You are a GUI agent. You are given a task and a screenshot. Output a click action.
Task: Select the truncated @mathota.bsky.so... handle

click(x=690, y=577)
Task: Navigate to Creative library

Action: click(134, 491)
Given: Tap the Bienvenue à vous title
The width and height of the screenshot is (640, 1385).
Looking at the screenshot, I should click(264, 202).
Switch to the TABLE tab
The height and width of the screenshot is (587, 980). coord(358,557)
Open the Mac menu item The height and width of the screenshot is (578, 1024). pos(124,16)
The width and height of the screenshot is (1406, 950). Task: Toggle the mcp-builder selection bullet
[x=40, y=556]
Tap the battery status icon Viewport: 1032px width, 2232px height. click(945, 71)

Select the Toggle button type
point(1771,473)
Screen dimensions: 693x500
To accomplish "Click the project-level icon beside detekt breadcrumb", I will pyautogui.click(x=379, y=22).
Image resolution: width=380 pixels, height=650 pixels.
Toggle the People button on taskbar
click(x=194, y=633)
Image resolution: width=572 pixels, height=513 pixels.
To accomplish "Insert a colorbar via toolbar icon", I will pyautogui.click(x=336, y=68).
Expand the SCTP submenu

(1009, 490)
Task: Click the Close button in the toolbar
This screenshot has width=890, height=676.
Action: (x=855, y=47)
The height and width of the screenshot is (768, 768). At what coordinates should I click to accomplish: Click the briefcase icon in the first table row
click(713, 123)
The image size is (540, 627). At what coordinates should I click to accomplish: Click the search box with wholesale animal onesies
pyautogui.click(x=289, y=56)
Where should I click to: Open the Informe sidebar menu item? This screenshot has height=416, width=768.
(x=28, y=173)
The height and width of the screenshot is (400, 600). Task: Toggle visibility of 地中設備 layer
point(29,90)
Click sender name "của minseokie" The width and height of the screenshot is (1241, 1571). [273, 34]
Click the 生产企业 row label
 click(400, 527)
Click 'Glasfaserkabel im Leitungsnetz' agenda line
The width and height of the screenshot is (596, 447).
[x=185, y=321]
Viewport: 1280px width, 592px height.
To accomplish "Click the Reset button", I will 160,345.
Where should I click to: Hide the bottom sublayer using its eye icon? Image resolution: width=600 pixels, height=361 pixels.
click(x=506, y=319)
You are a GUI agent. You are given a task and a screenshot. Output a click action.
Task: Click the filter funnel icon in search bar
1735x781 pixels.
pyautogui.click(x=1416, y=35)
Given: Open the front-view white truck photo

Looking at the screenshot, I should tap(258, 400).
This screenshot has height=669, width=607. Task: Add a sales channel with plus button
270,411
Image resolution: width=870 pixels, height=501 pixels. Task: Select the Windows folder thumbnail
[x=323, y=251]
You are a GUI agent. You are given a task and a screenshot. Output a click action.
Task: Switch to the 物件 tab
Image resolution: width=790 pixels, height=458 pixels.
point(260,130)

• [WORK TASK] All of the records should be repeated precisely as written.

• [RESPONSE]
You are a GUI agent. You are given a task and a screenshot. Output a click action.
Task: Select the truncated @mathota.bsky.so... handle

click(x=690, y=577)
Task: Navigate to Creative library

Action: click(134, 491)
Given: Tap the Bienvenue à vous title
The width and height of the screenshot is (640, 1385).
Looking at the screenshot, I should click(264, 202).
Switch to the TABLE tab
The height and width of the screenshot is (587, 980). coord(358,557)
Open the Mac menu item The height and width of the screenshot is (578, 1024). pos(124,16)
The width and height of the screenshot is (1406, 950). Task: Toggle the mcp-builder selection bullet
[x=40, y=556]
Tap the battery status icon Viewport: 1032px width, 2232px height. click(945, 71)

Select the Toggle button type
point(1771,473)
Screen dimensions: 693x500
To accomplish "Click the project-level icon beside detekt breadcrumb", I will pyautogui.click(x=379, y=22).
Image resolution: width=380 pixels, height=650 pixels.
Toggle the People button on taskbar
click(x=194, y=633)
Image resolution: width=572 pixels, height=513 pixels.
To accomplish "Insert a colorbar via toolbar icon", I will pyautogui.click(x=336, y=68).
Expand the SCTP submenu

(1009, 490)
Task: Click the Close button in the toolbar
This screenshot has width=890, height=676.
Action: (x=855, y=47)
The height and width of the screenshot is (768, 768). At what coordinates should I click to accomplish: Click the briefcase icon in the first table row
click(713, 123)
The image size is (540, 627). At what coordinates should I click to accomplish: Click the search box with wholesale animal onesies
pyautogui.click(x=289, y=56)
Where should I click to: Open the Informe sidebar menu item? This screenshot has height=416, width=768.
(x=28, y=173)
The height and width of the screenshot is (400, 600). Task: Toggle visibility of 地中設備 layer
point(29,90)
Click sender name "của minseokie" The width and height of the screenshot is (1241, 1571). [273, 34]
Click the 生产企业 row label
 click(400, 527)
Click 'Glasfaserkabel im Leitungsnetz' agenda line
The width and height of the screenshot is (596, 447).
[x=185, y=321]
Viewport: 1280px width, 592px height.
To accomplish "Click the Reset button", I will 160,345.
Where should I click to: Hide the bottom sublayer using its eye icon? Image resolution: width=600 pixels, height=361 pixels.
click(x=506, y=319)
You are a GUI agent. You are given a task and a screenshot. Output a click action.
Task: Click the filter funnel icon in search bar
1735x781 pixels.
pyautogui.click(x=1416, y=35)
Given: Open the front-view white truck photo

Looking at the screenshot, I should tap(258, 400).
This screenshot has height=669, width=607. Task: Add a sales channel with plus button
270,411
Image resolution: width=870 pixels, height=501 pixels. Task: Select the Windows folder thumbnail
[x=323, y=251]
You are a GUI agent. You are given a task and a screenshot. Output a click action.
Task: Switch to the 物件 tab
Image resolution: width=790 pixels, height=458 pixels.
point(260,130)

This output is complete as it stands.